### Task item
Give back every entry precisely as written, without any of the images.

### Stored items from a collection
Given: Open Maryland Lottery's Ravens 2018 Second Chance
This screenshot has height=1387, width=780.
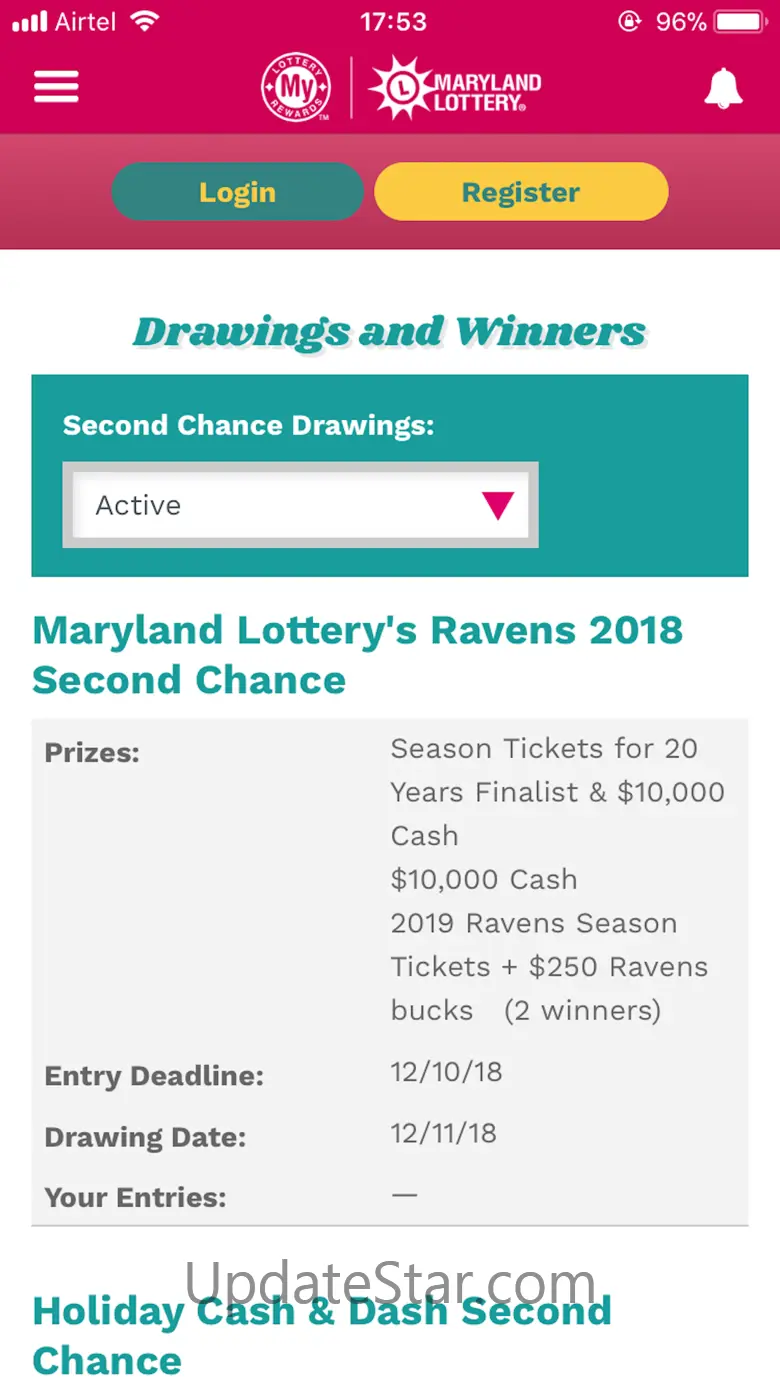Looking at the screenshot, I should point(357,655).
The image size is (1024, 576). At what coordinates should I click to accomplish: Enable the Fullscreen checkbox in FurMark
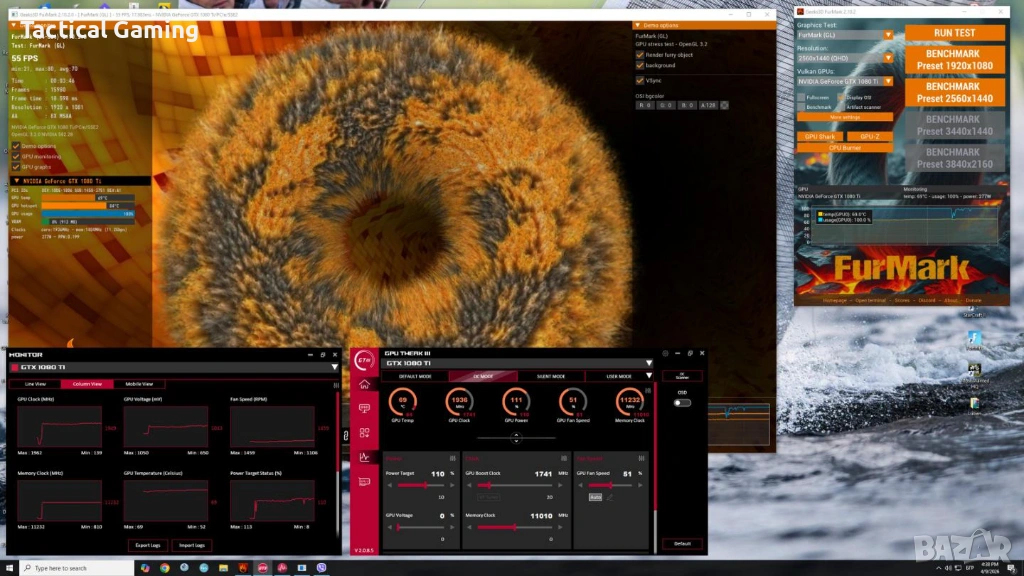(x=802, y=97)
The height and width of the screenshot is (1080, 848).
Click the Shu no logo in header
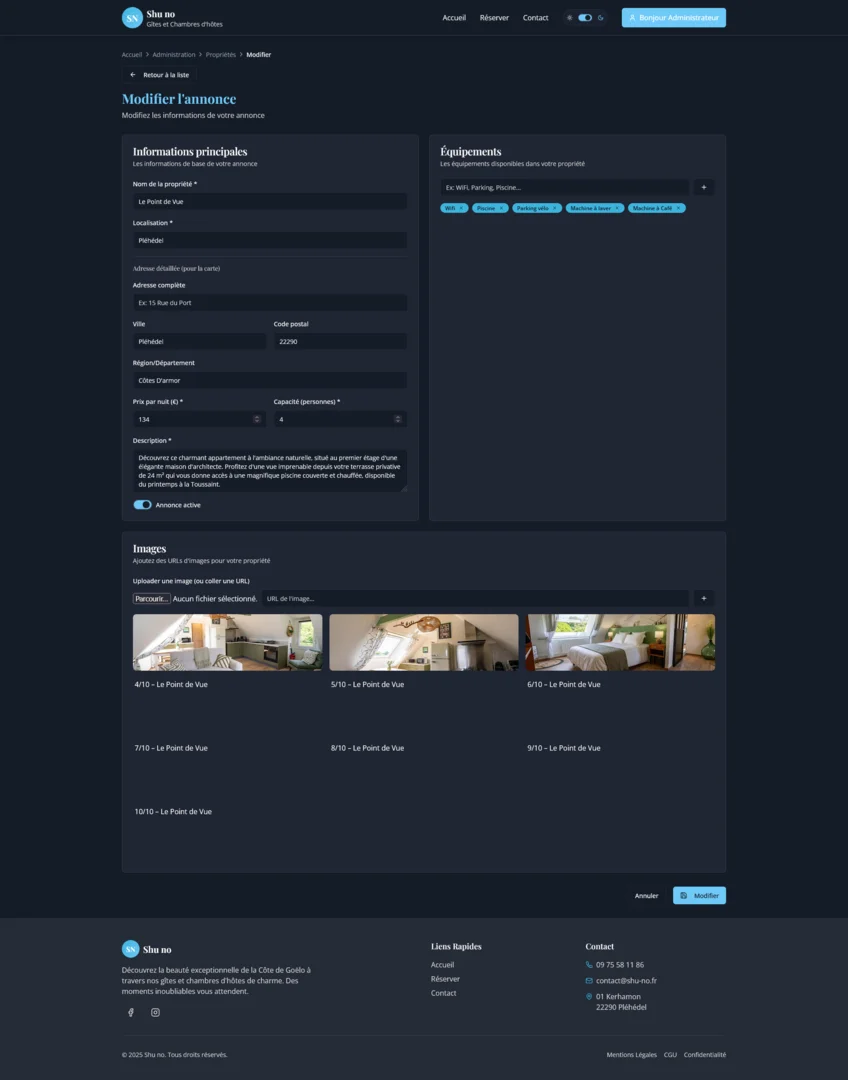coord(132,18)
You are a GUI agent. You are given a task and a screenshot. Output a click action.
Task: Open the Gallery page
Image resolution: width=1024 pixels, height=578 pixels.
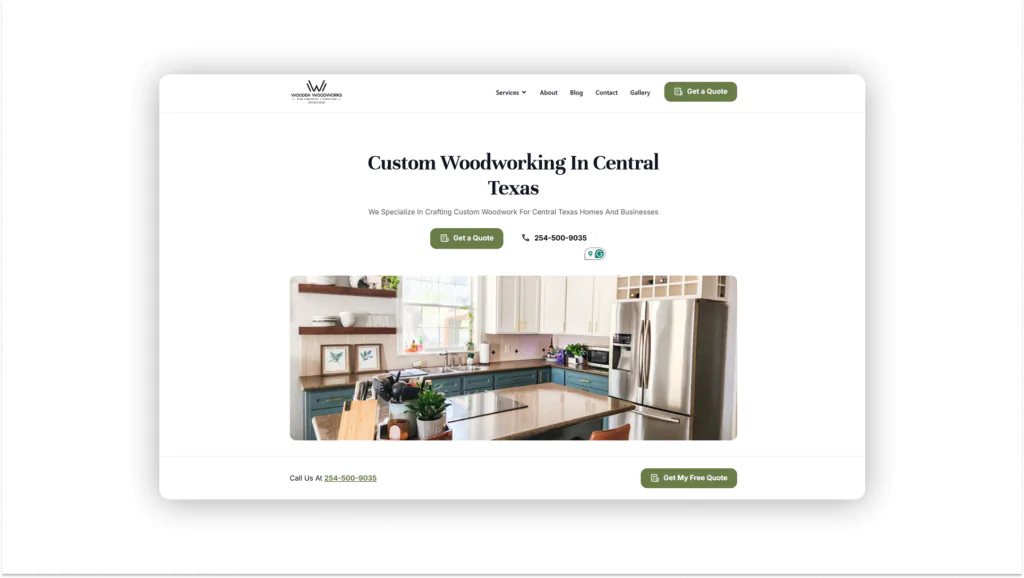tap(640, 93)
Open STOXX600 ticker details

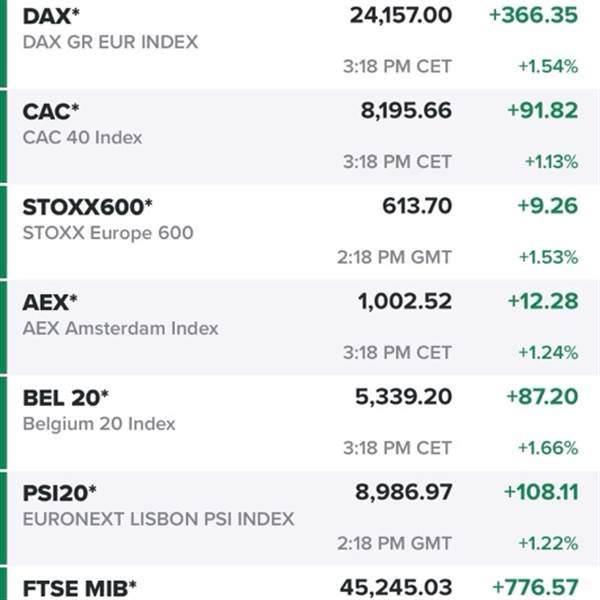[x=87, y=207]
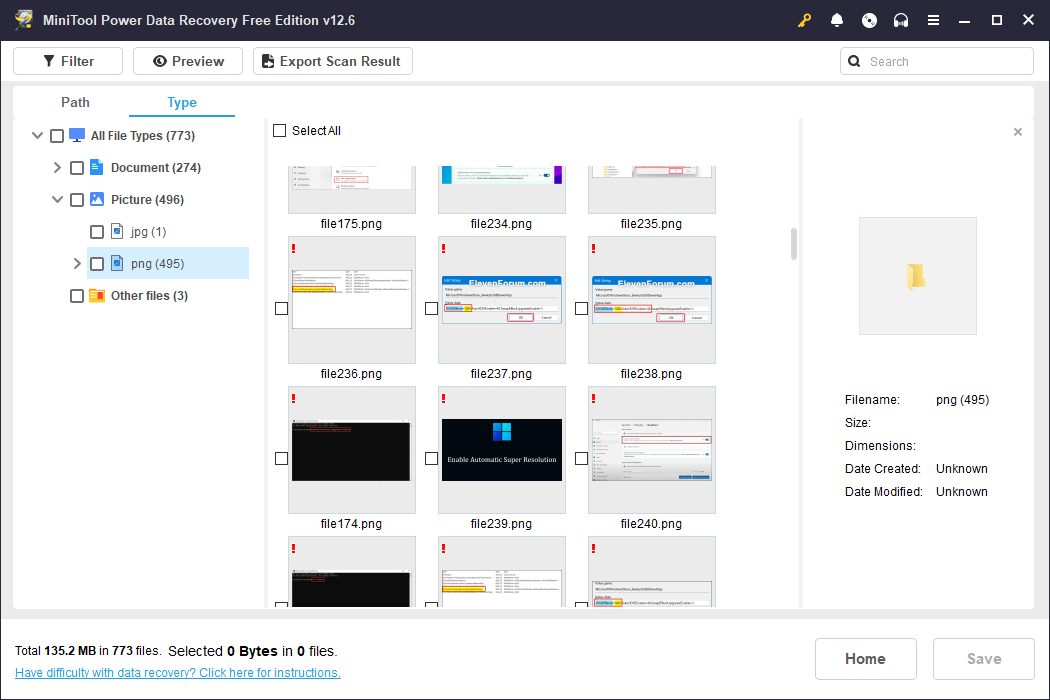Check the Picture (496) checkbox

[x=77, y=199]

### Reply to the task
Given: Open Maryland Lottery's Ravens 2018 Second Chance
This screenshot has height=1387, width=780.
Looking at the screenshot, I should point(357,655).
The image size is (1024, 576). At what coordinates should I click to accomplish: Enable the Fullscreen checkbox in FurMark
(x=802, y=97)
The height and width of the screenshot is (1080, 848).
Click the Shu no logo in header
coord(132,18)
You are a GUI agent. You are given a task and a screenshot. Output a click action.
Task: Open the Gallery page
Image resolution: width=1024 pixels, height=578 pixels.
tap(640, 93)
Open STOXX600 ticker details

[x=87, y=207]
Check the Picture (496) checkbox

[x=77, y=199]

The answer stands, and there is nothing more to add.